Following  up on a previous MHConcierge blog posting about the emerging opportunities for mental health organizations, and even small groups of professionals, to use outcomes data to negotiate with payers, Open Minds posted an article that advocates for using our own outcomes data to look out for ourselves.

It includes the following interesting statements:

Know your value: Do not wait for the payers to tell you what you value. Provider organizations are the experts and usually have extensive experience. Do not rely on just what your state Medicaid agency measures already. Do the work to determine what value you provide to your customers and payers. This also means being able to measure it and monitor it. If you are proactive in understanding your value, you are much more likely to help shape how you are paid. (emphasis added)


Shape your information so it serves you: Provider organizations have a lot of data for regulatory agencies and payers, but are they shaping that data into information to monitor performance?
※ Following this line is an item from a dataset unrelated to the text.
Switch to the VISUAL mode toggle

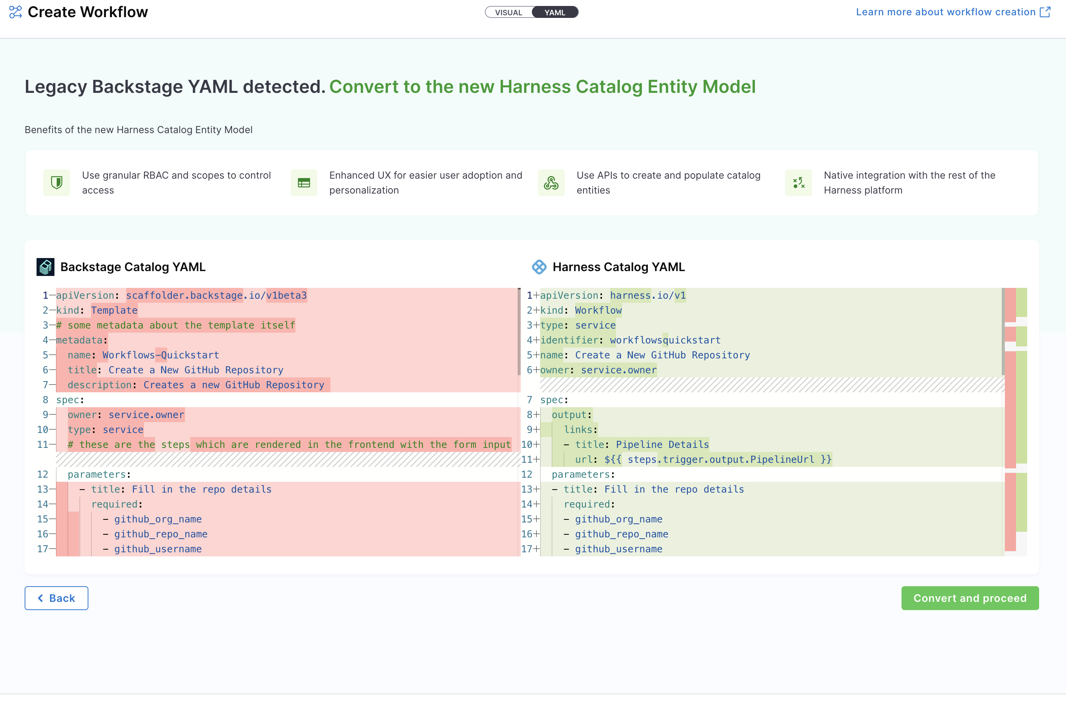(x=508, y=12)
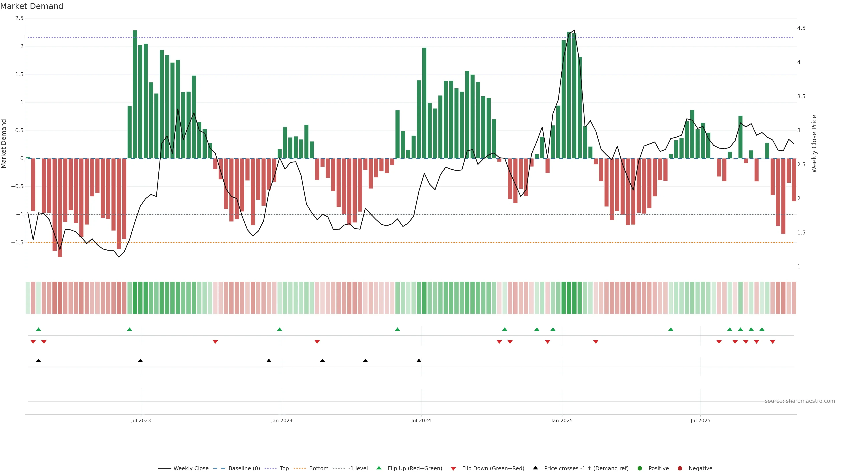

If you aren’t, start putting that information together ASAP. Do not wait until you have a managed care contract where you have under-estimated your costs. An information system should be able to help with measuring outcomes, and it should also be able to assist with service line cost, service line revenue, and unit cost. (again, emphasis added)

mhconcierge’s take: There are emerging opportunities for using outcomes data to demonstrate the value of our services – but we cannot wait for others to do it for us. They are likely to choose outcomes measures that do not best measure the value that we provide.